A inadimplência das compras feitas por meio de consórcios dos clientes que já estavam de posse dos bens adquiridos cresceu 17% nos últimos doze meses. No ano passado, 8,2% dos consorciados contemplados tinham prestações atrasadas em mais de 30 dias. Em 1996, esse índice era de 7%, segundo os números da Associação Brasileira de Administradoras de Consórcios (ABAC), divulgados ontem em São Paulo .
No mesmo período, o índice de calote dos consorciados não contemplados cresceu 4,8%: era 10,3% em 1996 e atingiu 10,8% em 1997. A inadimplência total, que engloba os contemplados e não contemplados, fechou o mês de dezembro em 19%, ante o índice de 17,3% registrado em 96.
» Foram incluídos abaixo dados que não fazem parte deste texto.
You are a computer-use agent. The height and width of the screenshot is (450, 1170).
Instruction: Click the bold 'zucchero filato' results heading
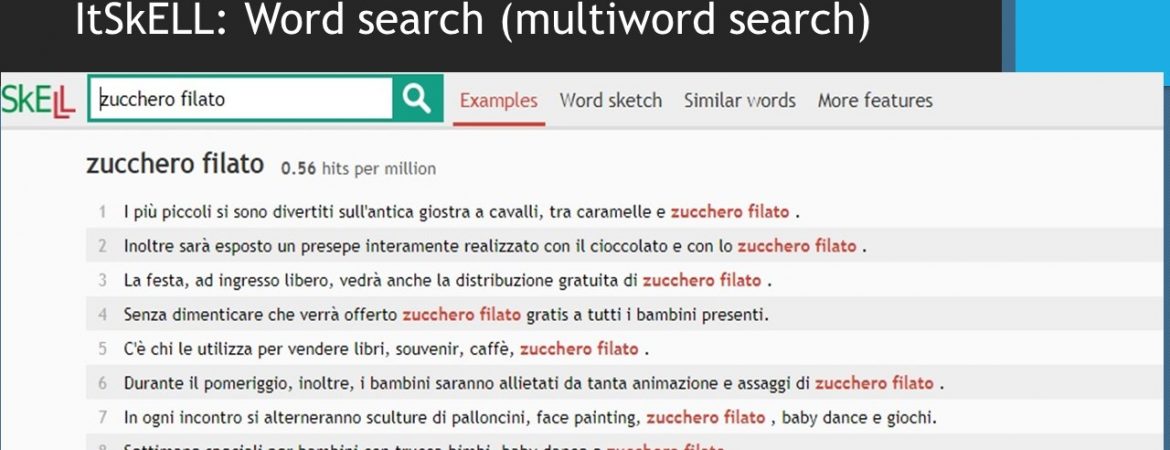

No último ano, o atraso no pagamento das prestações aumentou em quatro dos seis segmentos em que o sistema está ativo. A maior alta do calote foi registrada nos consórcios de veículos pesados, que envolvem caminhões, ônibus etc. No ano passado, 19,6% dos consorciados que tinham cotas de veículos pesados estavam com prestações atrasadas, ante 15,6% em 1996. A redução nos índices de calote ocorreu apenas nos eletroletrônicos e nos consórcios de importados.
Para o presidente da ABAC, Vitor César Bonvino, o aumento da inadimplência nos consórcios de veículos pesados está ligado ao recuo no ritmo da atividade da economia, com muitas empresas desistindo de renovar frota de caminhões, por exemplo. Ele diz que o aumento dos atrasos não é preocupante porque há muita renegociação de dívidas e não houve uma explosão de vendas nos últimos meses. Isso não significa, no entanto, que a perspectiva de alta do desemprego não possa agravar o quadro.
O setor de consórcios fechou o ano passado com 2,9 milhões de consorciados ativos, um número 18,1% maior do que no ano anterior, movimentando R$ 9,2 bilhões, 25,3% mais que em 1996. A expectativa era atingir 3,1 milhões de pessoas.